**Instructions to follow**: Using the listing below, retype only the lines from the line with "Task: Click inside the Schedule text area" through the end, both ends included, and exclude the pictures.

[Data — start]

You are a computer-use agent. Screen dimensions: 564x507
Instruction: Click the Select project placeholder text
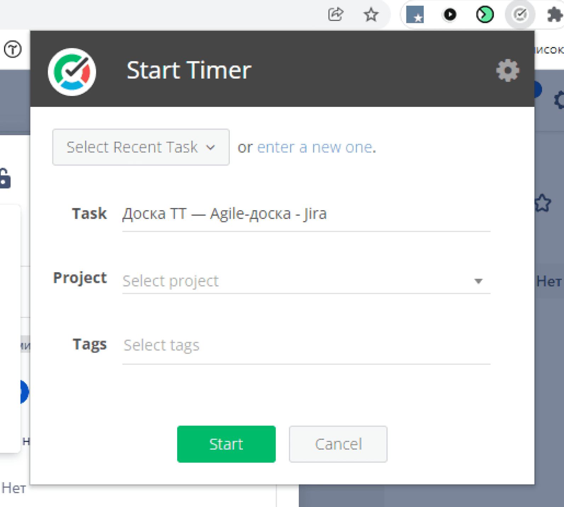[171, 281]
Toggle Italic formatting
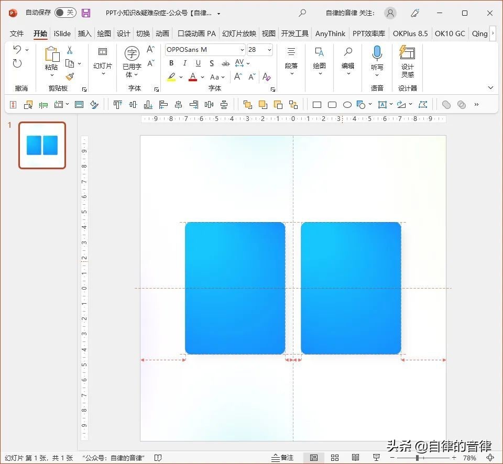 pyautogui.click(x=184, y=63)

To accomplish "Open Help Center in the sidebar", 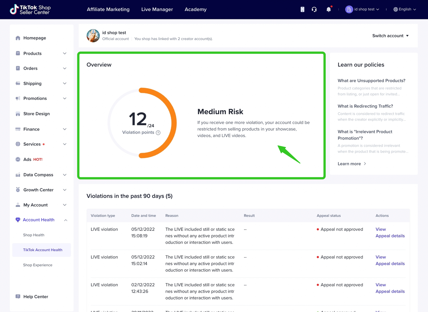I will (x=35, y=297).
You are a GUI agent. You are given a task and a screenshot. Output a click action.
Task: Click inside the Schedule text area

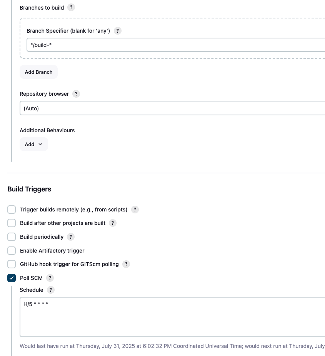[x=172, y=317]
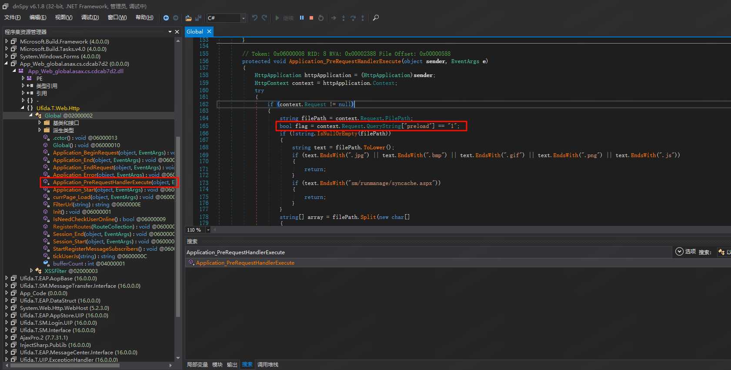The image size is (731, 370).
Task: Stop debugging with the red square icon
Action: (311, 18)
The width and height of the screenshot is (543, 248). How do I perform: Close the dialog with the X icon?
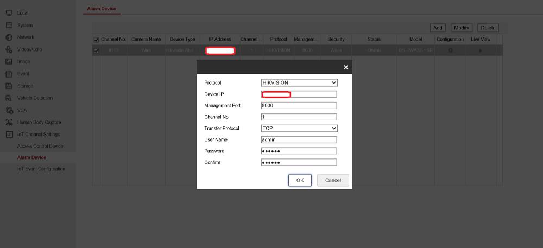(x=346, y=67)
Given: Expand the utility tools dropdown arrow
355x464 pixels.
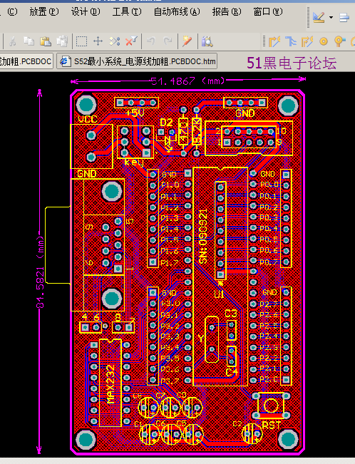Looking at the screenshot, I should (331, 18).
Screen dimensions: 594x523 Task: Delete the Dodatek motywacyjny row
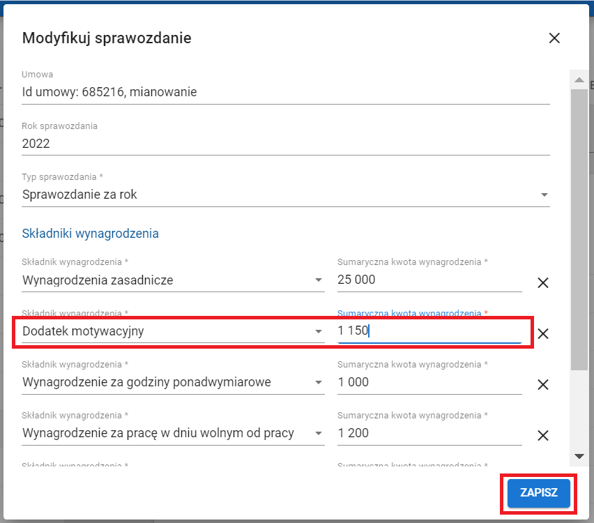543,333
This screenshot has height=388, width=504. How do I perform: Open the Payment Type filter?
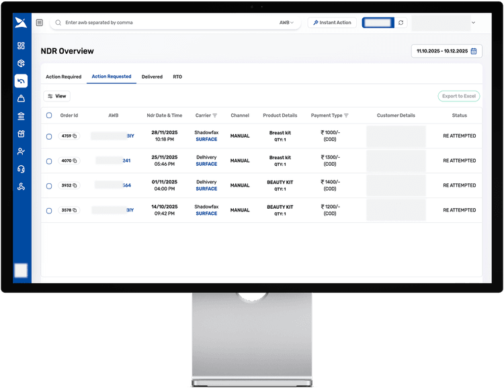click(x=346, y=115)
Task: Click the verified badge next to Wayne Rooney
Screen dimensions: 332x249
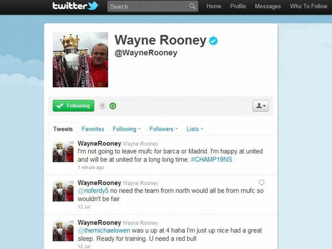Action: [x=213, y=41]
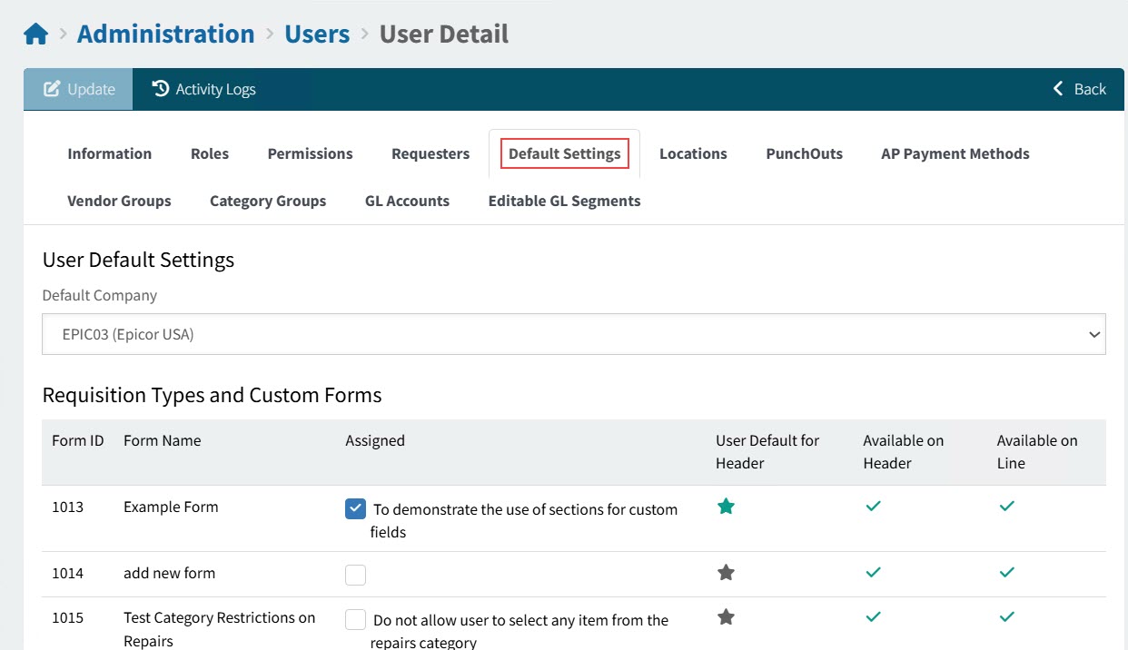
Task: Click Available on Line checkmark for form 1015
Action: pyautogui.click(x=1006, y=617)
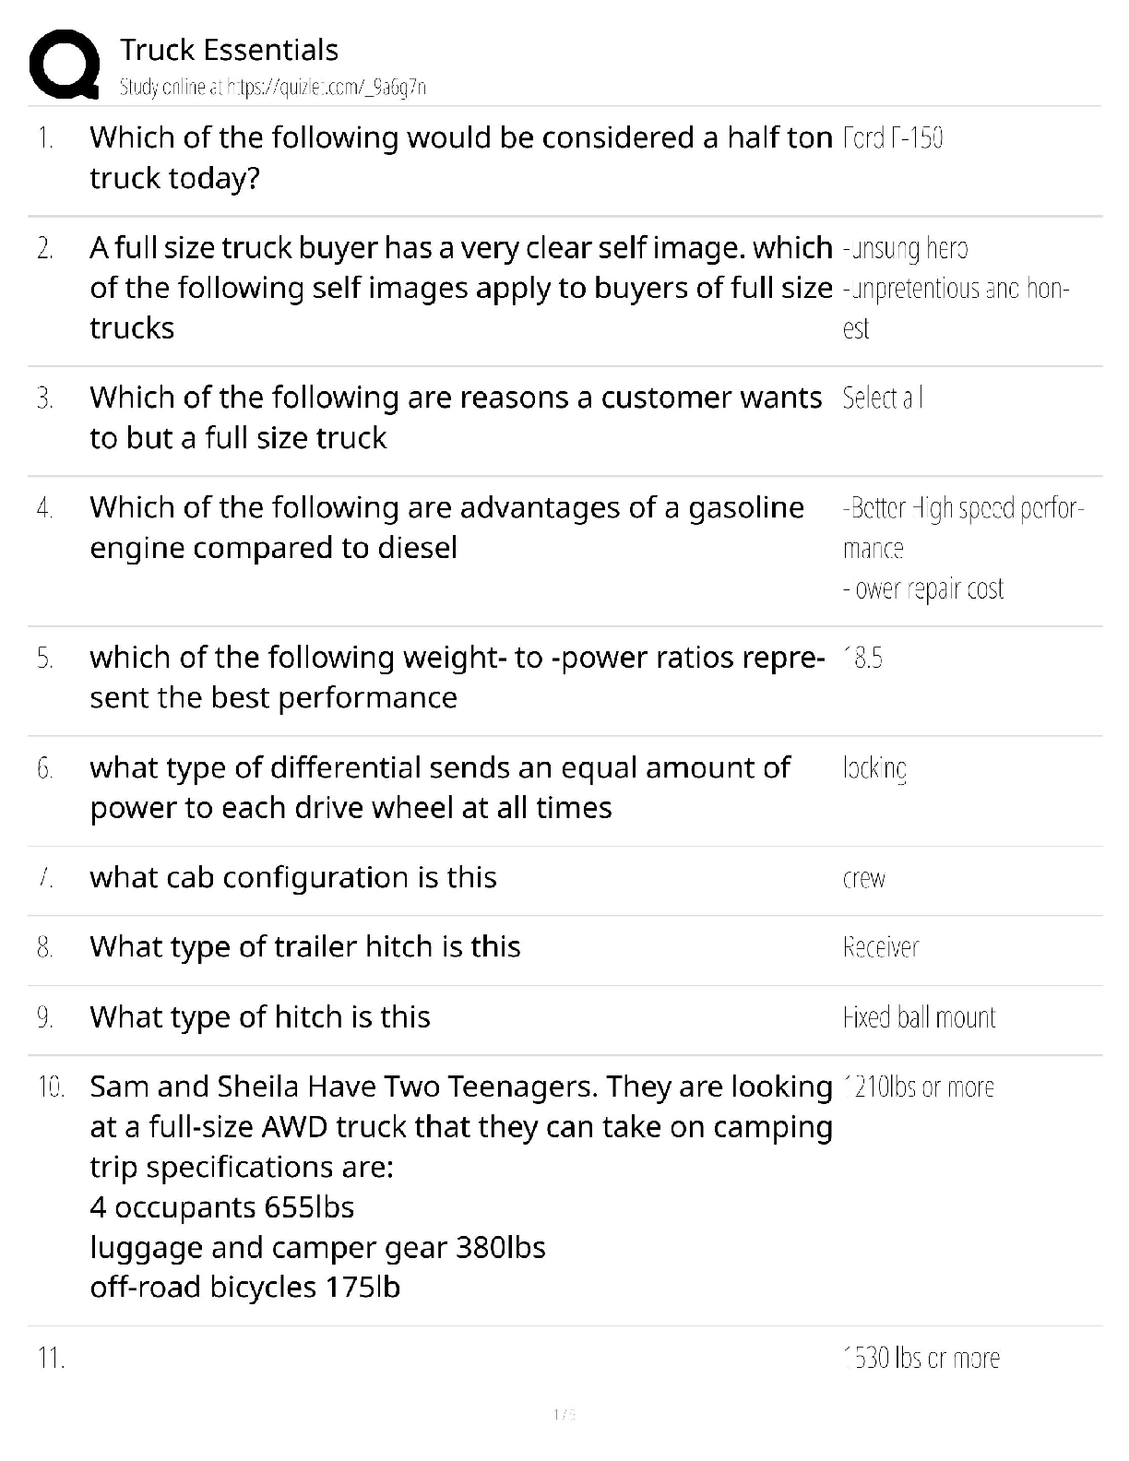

[Data — finish]

**Solution for this problem**:
Task: Click inside the Schedule text area

[x=172, y=317]
The image size is (731, 370).
Task: Stop debugging with the red square icon
Action: (311, 18)
The width and height of the screenshot is (543, 248). How do I perform: Close the dialog with the X icon?
(x=346, y=67)
Given: Expand the utility tools dropdown arrow
355x464 pixels.
Looking at the screenshot, I should (331, 18).
Screen dimensions: 594x523 Task: Delete the Dodatek motywacyjny row
543,333
This screenshot has height=388, width=504. How do I perform: Open the Payment Type filter?
click(x=346, y=115)
Task: Click the verified badge next to Wayne Rooney
Screen dimensions: 332x249
Action: [x=213, y=41]
Task: Click Available on Line checkmark for form 1015
Action: pyautogui.click(x=1006, y=617)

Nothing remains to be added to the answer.